Cuando salí de la exposición recordé que en uno de esos lugares, creo que en un hospital de un pueblo de Aragón -siento no tener a mano a Agustín Sánchez Vidal para contrastar bien el dato- un joven herido de guerra, el soldado Alejandro Finisterre. Luego fue muchas cosas, entre otras un conocido editor en el exilio mexicano, pero entonces era un joven soldado republicano con conocimientos de carpintería y con ganas de poder jugar. Ni en tiempos de guerra perdemos la necesidad del juego. Ante la dificultad de algunos de los niños y jóvenes heridos que allí se reponían para practicar su juego preferido que ya era el fútbol, Alejandro Finisterre se inventó el futbolín.
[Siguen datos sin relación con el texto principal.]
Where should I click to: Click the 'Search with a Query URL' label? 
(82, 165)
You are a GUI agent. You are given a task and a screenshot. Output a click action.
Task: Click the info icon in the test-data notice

Han pasado setenta años, seguimos jugando al futbolín, a un juego que todavía no está en los dibujos de éstos niños que supieron pintar y jugar a pesar de todo. No creo que en tiempos de guerra se tomaran las uvas con normalidad, muy pocos serían los privilegiados que brindaran con vino espumoso y doce uvas. Aunque, eso sí, al menos se libraban de los comentarios de los sonrientes habituales en esos minutos de oro televisivos. Eso no hay quién lo arregle
Sea como sea, incluso con la Puerta del Sol estilo barricada, seguimos tomando las uvas. Por más que se nos atragante somos víctimas de nuestros propios ritos. Asó lo recuerda otra de las pocas tarjetas que me han llegado -otra cosa son Internet o los sms- ésta de Málaga, de la generación del 27, en un poema de Elena Medel: ... Las uvas -doce- trágalas con paciencia, y / piensa en el gimnasio, en la capa española, / en las canciones del especial televisivo: que no se escape ni una. / Después del ritual, cabeza al frente. El tiempo pasa. / Hazme, mientras tanto, el favor de ser feliz.
Sé que instaurar la felicidad es casi tan complicado, tan inútil como pretender que en los bares prohíban fumar, pero las fechas son las propicias para las ilusiones. Aunque yo me estoy quitando.